Segundo o médico Nabil Ghorayeb, da SBC, a pesquisa no Brasil deve seguir os passos da experiência com o estudo do vinho, que já é feito no HCor. “

— Pelos resultados da Espanha, deu para perceber que existe um paralelo muito semelhante ao observado no vinho”. “Lá, o consumo moderado de cerveja reduziu os índices de aterosclerose em animais”.

Álcool

Segundo o cardiologista Luiz Antônio Machado César, diretor do Núcleo Café e Coração do InCor (Instituto do Coração), uma das hipóteses para explicar o efeito protetor da cerveja nas artérias é o próprio álcool, além das vitaminas B3 e B6, proteínas e sais minerais.

“— Há estudos que demonstram que o álcool em quantidades adequadas tem um efeito benéfico para os vasos sanguíneos, evitando a aterosclerose.

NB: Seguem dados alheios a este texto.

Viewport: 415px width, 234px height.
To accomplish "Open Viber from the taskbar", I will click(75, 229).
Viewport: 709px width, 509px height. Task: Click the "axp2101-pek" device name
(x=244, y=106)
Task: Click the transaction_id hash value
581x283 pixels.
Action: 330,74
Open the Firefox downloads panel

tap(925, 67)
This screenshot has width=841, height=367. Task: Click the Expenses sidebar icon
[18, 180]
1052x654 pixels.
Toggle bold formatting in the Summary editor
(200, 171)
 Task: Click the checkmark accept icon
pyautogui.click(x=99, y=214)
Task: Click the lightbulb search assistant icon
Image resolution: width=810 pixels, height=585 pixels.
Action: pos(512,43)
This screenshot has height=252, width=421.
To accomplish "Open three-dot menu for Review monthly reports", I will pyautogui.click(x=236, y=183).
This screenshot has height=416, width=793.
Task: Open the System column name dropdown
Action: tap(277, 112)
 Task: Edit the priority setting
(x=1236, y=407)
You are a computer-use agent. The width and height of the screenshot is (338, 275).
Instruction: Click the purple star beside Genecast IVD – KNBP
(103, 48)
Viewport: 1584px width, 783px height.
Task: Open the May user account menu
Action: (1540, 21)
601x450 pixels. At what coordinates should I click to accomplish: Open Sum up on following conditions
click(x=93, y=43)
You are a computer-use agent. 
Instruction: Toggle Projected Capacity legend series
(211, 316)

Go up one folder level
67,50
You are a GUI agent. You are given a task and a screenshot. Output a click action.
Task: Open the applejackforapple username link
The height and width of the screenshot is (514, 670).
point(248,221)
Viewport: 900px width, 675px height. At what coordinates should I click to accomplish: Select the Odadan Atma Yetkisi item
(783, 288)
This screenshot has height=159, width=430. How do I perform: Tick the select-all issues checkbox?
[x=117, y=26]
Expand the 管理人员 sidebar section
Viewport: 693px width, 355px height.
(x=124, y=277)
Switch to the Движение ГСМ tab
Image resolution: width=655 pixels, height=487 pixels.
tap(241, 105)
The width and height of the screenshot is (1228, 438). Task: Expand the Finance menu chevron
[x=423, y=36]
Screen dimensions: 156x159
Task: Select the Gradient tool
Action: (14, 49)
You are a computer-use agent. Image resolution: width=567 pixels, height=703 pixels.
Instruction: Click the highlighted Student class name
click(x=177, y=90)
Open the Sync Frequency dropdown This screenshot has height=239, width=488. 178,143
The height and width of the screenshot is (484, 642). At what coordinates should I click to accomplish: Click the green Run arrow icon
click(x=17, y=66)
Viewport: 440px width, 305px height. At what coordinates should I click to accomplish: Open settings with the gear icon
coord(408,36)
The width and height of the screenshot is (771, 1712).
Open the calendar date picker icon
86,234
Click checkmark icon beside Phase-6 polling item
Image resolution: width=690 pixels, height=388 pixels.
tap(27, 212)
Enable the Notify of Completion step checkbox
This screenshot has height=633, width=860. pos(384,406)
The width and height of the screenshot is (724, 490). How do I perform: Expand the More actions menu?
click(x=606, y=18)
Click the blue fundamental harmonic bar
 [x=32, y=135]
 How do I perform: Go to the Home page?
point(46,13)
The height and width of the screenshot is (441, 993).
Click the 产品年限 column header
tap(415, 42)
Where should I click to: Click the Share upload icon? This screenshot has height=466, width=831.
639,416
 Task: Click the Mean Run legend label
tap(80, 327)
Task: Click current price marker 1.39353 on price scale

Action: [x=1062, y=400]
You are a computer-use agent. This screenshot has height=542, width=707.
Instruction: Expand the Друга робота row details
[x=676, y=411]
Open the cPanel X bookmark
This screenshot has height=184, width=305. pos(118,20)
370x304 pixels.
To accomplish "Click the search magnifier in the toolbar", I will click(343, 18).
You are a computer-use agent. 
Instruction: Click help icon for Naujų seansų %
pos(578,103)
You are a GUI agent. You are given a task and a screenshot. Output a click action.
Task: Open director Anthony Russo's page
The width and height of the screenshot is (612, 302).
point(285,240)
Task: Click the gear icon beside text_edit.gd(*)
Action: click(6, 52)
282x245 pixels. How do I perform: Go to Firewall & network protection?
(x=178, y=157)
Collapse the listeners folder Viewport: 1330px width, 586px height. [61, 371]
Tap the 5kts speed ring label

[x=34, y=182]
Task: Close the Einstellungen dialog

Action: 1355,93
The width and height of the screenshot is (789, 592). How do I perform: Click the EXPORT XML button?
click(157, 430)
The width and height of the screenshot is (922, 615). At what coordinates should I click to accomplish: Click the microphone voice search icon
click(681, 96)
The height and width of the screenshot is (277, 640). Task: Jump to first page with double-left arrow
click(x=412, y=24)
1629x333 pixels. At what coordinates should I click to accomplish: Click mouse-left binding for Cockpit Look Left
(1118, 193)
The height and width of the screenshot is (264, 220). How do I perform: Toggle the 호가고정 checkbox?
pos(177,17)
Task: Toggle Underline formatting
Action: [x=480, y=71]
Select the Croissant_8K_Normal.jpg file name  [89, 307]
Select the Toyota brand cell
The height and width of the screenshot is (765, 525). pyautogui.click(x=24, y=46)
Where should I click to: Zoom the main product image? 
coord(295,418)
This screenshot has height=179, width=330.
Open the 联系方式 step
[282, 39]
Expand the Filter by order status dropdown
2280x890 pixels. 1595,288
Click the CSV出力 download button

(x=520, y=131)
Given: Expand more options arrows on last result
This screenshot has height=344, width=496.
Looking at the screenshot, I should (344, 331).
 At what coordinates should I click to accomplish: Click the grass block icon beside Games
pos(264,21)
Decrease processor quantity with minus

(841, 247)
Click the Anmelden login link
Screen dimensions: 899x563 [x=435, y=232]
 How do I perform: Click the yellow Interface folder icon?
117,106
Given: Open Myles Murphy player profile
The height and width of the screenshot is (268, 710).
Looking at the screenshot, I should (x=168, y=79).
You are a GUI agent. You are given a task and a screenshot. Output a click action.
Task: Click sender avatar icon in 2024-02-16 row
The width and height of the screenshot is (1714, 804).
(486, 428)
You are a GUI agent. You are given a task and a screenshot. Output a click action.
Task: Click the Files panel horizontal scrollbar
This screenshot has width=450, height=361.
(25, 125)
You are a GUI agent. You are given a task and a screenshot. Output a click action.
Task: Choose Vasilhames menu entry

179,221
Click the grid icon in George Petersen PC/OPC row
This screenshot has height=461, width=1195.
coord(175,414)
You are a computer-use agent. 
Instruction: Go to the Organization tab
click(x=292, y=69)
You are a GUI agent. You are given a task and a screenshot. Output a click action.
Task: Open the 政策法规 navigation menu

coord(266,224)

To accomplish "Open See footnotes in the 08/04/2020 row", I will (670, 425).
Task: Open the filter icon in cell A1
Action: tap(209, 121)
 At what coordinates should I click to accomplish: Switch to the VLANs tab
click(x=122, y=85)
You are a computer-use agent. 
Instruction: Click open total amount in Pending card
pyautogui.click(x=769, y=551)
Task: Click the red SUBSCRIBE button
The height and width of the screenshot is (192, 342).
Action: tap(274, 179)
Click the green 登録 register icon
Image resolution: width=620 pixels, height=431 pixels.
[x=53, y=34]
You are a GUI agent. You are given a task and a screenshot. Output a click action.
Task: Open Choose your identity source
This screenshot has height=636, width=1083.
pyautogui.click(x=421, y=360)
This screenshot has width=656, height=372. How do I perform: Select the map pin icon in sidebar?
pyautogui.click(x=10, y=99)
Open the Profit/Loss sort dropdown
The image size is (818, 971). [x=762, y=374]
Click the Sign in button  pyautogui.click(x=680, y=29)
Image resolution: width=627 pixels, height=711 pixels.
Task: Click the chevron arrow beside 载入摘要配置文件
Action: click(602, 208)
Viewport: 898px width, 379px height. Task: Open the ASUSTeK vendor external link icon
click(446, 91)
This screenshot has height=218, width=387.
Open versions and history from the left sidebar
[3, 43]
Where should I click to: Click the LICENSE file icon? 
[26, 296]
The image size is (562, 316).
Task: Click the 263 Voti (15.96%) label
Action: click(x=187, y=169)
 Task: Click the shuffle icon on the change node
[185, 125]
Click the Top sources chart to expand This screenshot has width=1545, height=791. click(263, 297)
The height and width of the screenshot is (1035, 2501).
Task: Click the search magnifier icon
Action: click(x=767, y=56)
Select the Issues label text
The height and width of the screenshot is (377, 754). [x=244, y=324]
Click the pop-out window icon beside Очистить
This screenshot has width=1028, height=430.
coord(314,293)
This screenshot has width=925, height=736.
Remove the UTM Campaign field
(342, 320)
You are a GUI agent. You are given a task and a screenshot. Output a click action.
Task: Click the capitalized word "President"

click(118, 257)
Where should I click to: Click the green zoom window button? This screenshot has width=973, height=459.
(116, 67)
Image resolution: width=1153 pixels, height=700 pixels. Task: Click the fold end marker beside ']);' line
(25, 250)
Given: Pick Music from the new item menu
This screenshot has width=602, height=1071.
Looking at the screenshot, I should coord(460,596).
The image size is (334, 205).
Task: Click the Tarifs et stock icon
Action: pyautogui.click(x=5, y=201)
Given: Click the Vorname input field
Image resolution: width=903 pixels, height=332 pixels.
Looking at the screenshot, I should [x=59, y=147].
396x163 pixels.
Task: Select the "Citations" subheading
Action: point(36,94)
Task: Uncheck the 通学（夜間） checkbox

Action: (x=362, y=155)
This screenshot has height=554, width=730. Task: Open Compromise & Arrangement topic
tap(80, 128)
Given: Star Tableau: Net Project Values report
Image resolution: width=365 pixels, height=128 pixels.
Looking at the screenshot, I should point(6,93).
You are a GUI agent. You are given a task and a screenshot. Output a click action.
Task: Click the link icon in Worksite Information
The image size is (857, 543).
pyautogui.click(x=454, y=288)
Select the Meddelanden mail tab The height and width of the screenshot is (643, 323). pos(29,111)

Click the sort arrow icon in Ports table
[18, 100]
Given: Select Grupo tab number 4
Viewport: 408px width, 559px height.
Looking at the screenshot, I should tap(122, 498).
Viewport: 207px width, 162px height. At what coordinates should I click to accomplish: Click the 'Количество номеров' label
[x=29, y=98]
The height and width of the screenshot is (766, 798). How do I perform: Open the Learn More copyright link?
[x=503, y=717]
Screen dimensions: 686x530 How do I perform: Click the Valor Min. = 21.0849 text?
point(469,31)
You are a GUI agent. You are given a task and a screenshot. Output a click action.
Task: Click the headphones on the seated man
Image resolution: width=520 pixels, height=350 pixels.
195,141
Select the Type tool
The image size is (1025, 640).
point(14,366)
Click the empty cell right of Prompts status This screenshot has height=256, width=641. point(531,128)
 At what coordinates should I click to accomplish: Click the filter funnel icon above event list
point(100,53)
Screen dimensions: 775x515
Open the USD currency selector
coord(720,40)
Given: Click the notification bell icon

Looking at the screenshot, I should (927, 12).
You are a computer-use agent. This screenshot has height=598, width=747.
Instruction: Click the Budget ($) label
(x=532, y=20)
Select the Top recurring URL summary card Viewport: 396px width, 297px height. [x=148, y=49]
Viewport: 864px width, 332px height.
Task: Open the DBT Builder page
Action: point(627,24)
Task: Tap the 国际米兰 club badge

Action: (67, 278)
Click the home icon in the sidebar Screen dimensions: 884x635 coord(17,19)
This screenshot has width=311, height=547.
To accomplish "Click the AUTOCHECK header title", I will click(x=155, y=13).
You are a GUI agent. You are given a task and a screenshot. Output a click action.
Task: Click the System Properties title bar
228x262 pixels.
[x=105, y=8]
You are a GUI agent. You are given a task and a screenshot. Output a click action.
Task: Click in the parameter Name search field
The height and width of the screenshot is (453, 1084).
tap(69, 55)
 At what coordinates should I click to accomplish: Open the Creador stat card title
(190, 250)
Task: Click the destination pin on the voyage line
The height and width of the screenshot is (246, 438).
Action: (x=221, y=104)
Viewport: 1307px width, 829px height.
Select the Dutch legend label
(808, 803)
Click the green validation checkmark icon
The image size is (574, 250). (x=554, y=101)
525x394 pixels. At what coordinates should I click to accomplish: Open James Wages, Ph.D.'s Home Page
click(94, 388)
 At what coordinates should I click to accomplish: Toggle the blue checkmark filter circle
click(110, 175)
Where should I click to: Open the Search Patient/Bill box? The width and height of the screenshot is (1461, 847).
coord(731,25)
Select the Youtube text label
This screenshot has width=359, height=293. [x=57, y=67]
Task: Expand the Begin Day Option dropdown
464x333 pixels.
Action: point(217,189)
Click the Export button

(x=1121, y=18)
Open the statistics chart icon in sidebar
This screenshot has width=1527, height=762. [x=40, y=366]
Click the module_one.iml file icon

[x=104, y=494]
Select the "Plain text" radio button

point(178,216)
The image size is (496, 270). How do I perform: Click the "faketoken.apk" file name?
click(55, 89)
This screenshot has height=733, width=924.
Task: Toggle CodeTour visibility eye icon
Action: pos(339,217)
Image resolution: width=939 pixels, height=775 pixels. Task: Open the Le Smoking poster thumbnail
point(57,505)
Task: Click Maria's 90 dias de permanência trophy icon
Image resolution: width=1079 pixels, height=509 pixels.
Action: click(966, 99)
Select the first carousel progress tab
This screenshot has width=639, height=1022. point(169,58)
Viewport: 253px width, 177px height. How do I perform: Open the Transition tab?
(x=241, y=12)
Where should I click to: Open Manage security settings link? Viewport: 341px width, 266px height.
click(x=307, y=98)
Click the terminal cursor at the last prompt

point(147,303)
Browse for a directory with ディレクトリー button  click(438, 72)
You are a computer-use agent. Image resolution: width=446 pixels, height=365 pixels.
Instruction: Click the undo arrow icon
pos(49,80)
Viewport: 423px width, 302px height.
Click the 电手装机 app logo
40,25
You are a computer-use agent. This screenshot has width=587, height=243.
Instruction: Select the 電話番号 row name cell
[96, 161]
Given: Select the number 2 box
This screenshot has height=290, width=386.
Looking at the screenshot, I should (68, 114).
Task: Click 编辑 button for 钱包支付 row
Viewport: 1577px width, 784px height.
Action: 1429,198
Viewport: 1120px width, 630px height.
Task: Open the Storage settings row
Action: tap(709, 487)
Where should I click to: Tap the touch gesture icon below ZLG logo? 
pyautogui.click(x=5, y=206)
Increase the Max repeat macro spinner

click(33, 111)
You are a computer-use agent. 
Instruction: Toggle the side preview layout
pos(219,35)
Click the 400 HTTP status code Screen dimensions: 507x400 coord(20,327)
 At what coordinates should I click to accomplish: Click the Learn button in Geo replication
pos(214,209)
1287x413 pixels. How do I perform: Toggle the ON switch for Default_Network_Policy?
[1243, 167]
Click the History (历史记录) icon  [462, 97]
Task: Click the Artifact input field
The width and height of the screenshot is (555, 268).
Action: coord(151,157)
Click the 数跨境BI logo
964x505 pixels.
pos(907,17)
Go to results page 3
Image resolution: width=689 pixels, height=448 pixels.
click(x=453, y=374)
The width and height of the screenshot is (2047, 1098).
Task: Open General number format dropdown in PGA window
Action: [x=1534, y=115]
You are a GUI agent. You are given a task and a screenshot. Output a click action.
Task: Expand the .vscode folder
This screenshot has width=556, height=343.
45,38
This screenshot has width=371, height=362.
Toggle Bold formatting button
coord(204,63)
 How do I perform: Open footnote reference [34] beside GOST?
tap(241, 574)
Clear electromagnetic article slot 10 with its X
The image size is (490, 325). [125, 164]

O problema são as alterações deletérias do álcool nos outros órgãos, caso ele seja consumido em excesso”. “Na pesquisa com animais, quando as quantidades de cerveja ultrapassavam a quantidade tecnicamente efetiva, o quadro era de piora”.

Os médicos reforçam a importância de uma pesquisa com uma das bebidas mais consumidas no País. “

— Aqui a cerveja é muito mais diversão do que complemento alimentar. A pesquisa vai avaliar o consumo como alimento”.

As informações são do jornal O Estado de S. Paulo.